Si unimos Monterde y arte mudéjar, inmediatamente nos viene a la cabeza la hermosa torre campanario de su iglesia parroquial. Pues bien, parece ser que esto está cambiando, y habrá que incluir en el catálogo su ermita de la Virgen del Castillo. Fue un artículo aparecido en el Heraldo de Aragón el 6 de abril de 2008 el que me proporcionó una primera aproximación a los elementos que, correspondientes a diferentes épocas y estilos, estaban apareciendo en las obras que se realizaban en la ermita de la Virgen del Castillo de Monterde, entre los que se encontraban importantes muestras del arte mudéjar.
A través de don Pascual, párroco de la localidad, pude contactar con su alcalde, José Gracia, persona muy comprometida con la recuperación del patrimonio de su pueblo, quien me facilitó la entrada, tanto a la ermita como al templo parroquial. Tengo que decir que hasta el momento nada se ha publicado sobre los hallazgos de esta ermita, cuyos trabajos están dirigidos por el arquitecto aragonés Joaquín Soro, especialista en la recuperación de edificios históricos.
La ermita de la Virgen del Castillo se levanta en los alto del pueblo, sobre una colina, junto a los restos del antiguo castillo medieval del que apenas quedan algunos vestigios.
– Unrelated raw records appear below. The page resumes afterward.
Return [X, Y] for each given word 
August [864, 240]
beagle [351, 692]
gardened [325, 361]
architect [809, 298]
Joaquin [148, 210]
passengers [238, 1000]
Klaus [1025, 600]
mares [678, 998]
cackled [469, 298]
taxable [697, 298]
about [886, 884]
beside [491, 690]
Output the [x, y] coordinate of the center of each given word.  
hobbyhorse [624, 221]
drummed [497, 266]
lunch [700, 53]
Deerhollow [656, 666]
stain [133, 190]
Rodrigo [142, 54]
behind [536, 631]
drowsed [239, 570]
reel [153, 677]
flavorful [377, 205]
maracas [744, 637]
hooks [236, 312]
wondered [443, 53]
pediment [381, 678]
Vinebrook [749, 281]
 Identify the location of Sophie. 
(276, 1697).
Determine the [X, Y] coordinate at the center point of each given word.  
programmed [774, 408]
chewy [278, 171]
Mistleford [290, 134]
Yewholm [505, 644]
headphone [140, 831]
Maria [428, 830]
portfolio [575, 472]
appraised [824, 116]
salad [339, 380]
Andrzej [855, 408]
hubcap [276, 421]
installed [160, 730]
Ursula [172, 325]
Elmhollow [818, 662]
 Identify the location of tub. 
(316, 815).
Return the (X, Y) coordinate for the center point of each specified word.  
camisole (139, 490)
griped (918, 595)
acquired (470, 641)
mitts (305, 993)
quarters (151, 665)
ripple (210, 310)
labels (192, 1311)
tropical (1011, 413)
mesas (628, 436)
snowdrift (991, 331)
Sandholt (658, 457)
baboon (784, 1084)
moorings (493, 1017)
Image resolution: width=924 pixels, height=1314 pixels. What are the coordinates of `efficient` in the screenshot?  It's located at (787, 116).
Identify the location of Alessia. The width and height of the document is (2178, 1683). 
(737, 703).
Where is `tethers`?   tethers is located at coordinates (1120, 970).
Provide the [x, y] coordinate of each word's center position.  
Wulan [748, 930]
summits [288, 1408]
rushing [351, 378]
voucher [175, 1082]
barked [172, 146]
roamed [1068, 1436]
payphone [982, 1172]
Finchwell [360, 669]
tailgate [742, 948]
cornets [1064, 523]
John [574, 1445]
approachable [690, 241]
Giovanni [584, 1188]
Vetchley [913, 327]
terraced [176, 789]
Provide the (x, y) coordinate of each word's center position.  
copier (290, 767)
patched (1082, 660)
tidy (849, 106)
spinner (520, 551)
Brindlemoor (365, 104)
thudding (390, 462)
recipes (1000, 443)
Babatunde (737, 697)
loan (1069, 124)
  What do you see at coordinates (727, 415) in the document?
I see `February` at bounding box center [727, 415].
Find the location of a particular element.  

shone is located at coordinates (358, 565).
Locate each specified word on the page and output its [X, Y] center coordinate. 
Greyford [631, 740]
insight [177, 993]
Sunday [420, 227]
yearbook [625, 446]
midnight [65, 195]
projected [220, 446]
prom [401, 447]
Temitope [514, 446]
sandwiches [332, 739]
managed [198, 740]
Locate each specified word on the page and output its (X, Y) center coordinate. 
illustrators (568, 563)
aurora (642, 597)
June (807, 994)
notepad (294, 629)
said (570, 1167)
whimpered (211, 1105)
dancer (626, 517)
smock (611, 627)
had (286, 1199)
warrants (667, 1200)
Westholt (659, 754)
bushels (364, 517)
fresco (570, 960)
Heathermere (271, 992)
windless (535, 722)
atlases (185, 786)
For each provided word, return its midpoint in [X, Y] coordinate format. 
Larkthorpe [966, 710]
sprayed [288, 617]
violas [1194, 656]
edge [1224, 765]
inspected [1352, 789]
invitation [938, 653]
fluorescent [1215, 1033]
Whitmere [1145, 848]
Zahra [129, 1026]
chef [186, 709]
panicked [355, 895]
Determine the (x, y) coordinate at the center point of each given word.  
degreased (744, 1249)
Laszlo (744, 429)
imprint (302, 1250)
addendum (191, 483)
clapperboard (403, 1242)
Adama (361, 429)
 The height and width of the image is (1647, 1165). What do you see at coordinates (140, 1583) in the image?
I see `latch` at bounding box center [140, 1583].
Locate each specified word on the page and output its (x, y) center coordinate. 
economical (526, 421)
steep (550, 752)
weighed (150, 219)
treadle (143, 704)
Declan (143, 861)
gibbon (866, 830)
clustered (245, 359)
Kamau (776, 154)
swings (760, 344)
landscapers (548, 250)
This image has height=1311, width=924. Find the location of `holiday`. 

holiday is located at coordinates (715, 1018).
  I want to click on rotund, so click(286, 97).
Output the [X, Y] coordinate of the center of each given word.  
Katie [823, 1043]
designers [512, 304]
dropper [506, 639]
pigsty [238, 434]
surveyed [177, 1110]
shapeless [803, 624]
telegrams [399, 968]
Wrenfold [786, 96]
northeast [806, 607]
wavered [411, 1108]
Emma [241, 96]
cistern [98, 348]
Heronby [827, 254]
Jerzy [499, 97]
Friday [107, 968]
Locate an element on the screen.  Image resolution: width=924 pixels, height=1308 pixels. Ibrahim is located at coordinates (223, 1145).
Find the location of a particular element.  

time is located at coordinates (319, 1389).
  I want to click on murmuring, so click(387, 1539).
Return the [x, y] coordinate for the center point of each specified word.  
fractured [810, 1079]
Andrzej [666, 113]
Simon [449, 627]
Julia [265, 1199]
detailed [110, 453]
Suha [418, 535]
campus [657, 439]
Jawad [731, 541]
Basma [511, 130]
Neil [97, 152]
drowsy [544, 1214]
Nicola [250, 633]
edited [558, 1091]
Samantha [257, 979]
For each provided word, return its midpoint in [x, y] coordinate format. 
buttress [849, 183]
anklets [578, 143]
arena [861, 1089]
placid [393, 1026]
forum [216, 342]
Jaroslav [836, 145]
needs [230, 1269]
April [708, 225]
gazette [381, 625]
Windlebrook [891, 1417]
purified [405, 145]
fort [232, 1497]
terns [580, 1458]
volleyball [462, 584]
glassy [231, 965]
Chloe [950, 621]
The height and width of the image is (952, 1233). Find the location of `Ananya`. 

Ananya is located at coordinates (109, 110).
Parece ser que el nombre le viene al hecho de que, cuando el pueblo era atacado, la imagen de la Virgen se trasladaba a este lugar para protegerla, que muy bien pudo haber sido la capilla o iglesia del castillo, siguiendo la tradición de los recintos fortificados aragoneses que combinan el binomio castillo-iglesia.
Construcción rectangular en mampostería su exterior presenta aspectos curiosos. La entrada se realiza desde la calle que sube desde el casco urbano a través de una sencilla puerta arquitravada que abre en el centro del muro. Las otras tres fachadas parten desde una altura muy inferior a la de la primera, quedando incluso el cilindro absidial de la cabecera prácticamente colgado a mitad del muro de la cabecera. El lateral se refuerza con un recio contrafuerte central. Esta fuerte diferencia de alturas en la construcción para salvar los desniveles del terreno hace pensar en la casi segura existencia de una cripta en la parte baja, que esperemos pronto salga a la luz.